Sudan's army chief, General Abdel Fattah al-Burhan, said the military will not join talks next month in Switzerland aimed at ending more than a year of fighting with the paramilitary Rapid Support Forces (RSF).
Al-Burhan made the statement on Wednesday, shortly after the military said he survived a drone strike on a military graduation at the Gibeit military base in eastern Sudan that killed at least five people.
“We will not retreat, we will not surrender and we will not negotiate,” Al-Burhan told the troops.
“We are not afraid of drones,” he said at the Gibeit base, which is about 100 kilometres southwest of Port Sudan, where the army-aligned government fled after war broke out with the RSF in April last year. The fighting has created the world's biggest displacement crisis and killed at least 15,500 people, according to UN estimates.
The video of the drone strike, verified by Reuters news agency, shows soldiers marching at a graduation ceremony before a whirring sound is heard.
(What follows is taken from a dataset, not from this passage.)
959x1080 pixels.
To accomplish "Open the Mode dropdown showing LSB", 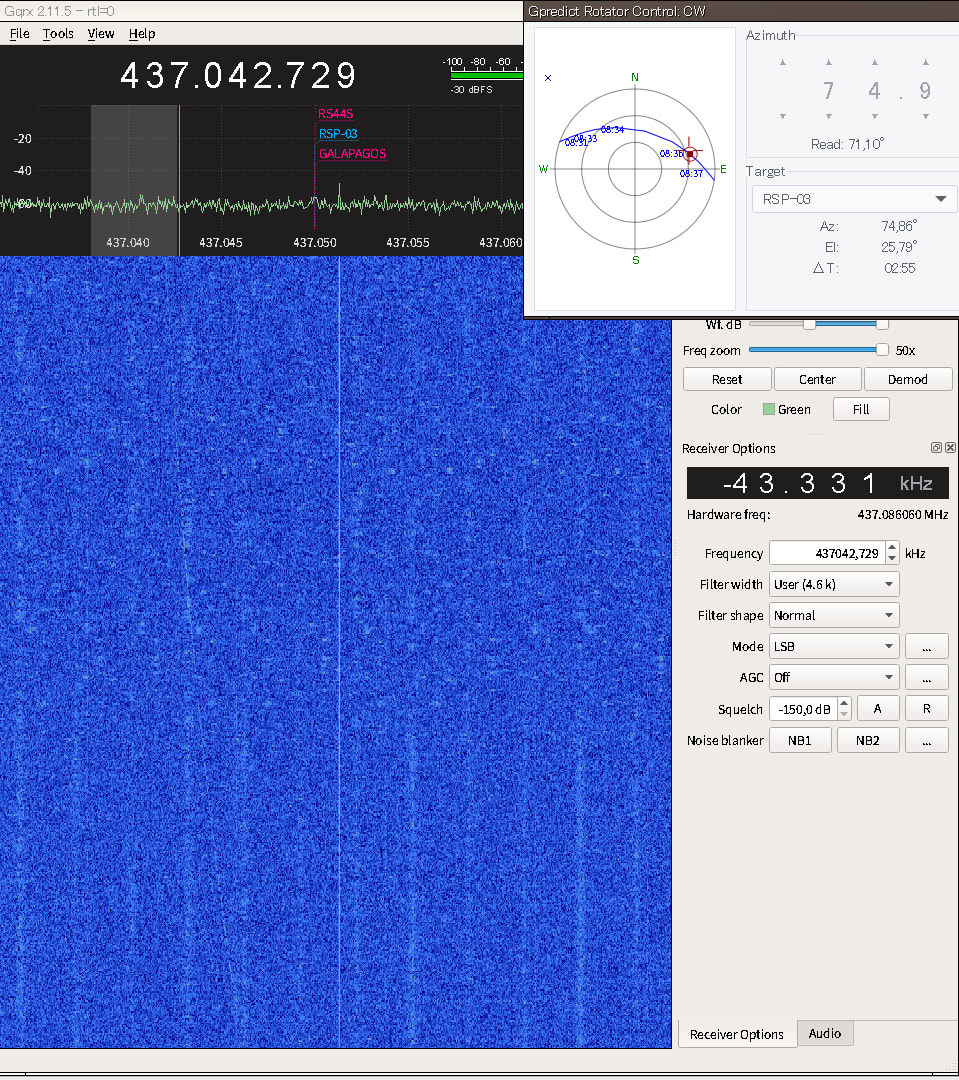I will click(x=833, y=646).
Then an explosion is heard.
Footage shared by the military, which it said was filmed in Gibeit after the attack, shows Al-Burhan being surrounded by civilians who were cheering and chanting: “One army, one people.”
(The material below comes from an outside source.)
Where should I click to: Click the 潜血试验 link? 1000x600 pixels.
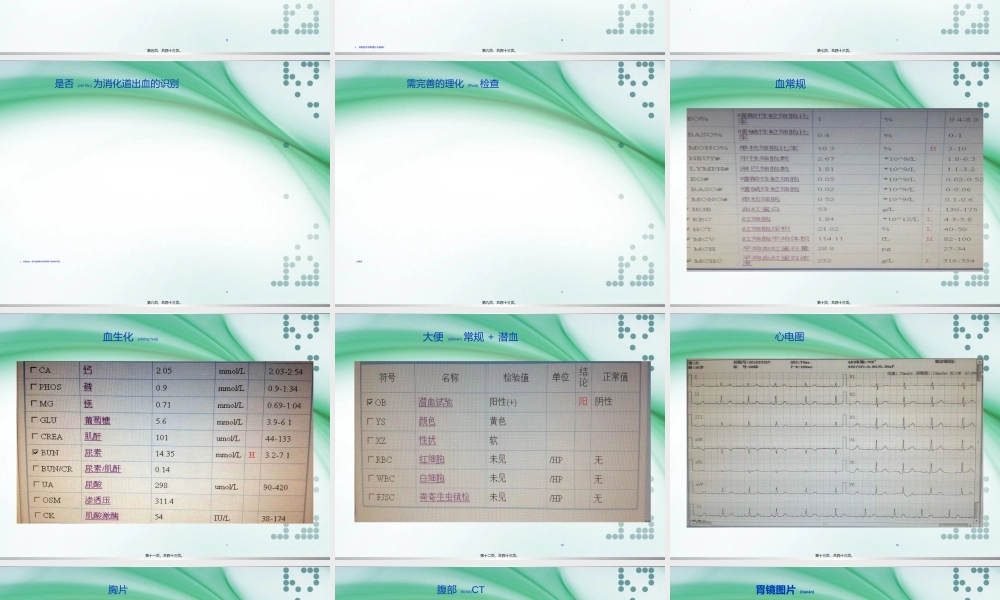pyautogui.click(x=435, y=402)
There was no immediate claim of responsibility for the attack, but RSF has denied that the paramilitary force, which controls large parts of the country, was responsible.
On Wednesday, RSF legal adviser Mohamed al-Mukhtar told Reuters the attack was the “result of internal disagreements among Islamists.” No further details were immediately available.
Rejection of talks
Al-Burhan’s rejection of the talks in Switzerland comes days after RSF leader Mohamed Hamdan “Hemedti” Dagalo said the group would take part in the negotiations, which were to be co-hosted by the United States and Saudi Arabia on August 14.
The UN, the African Union and Egypt were expected to be observers. The United Arab Emirates, which has denied accusations that it is supplying arms to the RSF, would also attend.
Sudan's foreign ministry said on Tuesday it conditionally accepted the invitation to the talks, but only if they were preceded by a “complete withdrawal and end to expansion” of the RSF.
Al-Burhan and Hemedti briefly shared power after the 2021 overthrow of a transitional council established following the ouster of President Omar al-Bashir in a popular uprising two years earlier.
But the power struggle between the two, fuelled by plans to merge their two forces, led to war in April 2023, when fighting first broke out in the capital Khartoum. Since then, the RSF has taken control of most of the Darfur region and Gezira state.
The paramilitary force has also recently launched an offensive in Sennar state in southeastern Sudan and has been laying siege to El Fasher, the capital of North Darfur state, cutting off residents' access to food and supplies.
Both sides have accused each other of war crimes, including deliberate attacks on civilians, indiscriminate shelling of residential areas and blocking humanitarian aid. In a report released Tuesday, Human Rights Watch said both sides have committed widespread sexual and gender-based violence in Khartoum.
Meanwhile, the International Organization for Migration said in June that nearly 10 million people in Sudan have been displaced by the fighting, which has pushed half the population into hunger.
The two sides last held direct talks last year in Saudi Arabia, but they ended in temporary truces that were quickly violated.
Other mediation efforts have failed to bring the two sides directly to the negotiating table, although UN Secretary-General Antonio Guterres' personal envoy Ramtane Lamamra held talks with delegations from both sides in Geneva this month.
A UN spokesman called the talks “an encouraging first step.”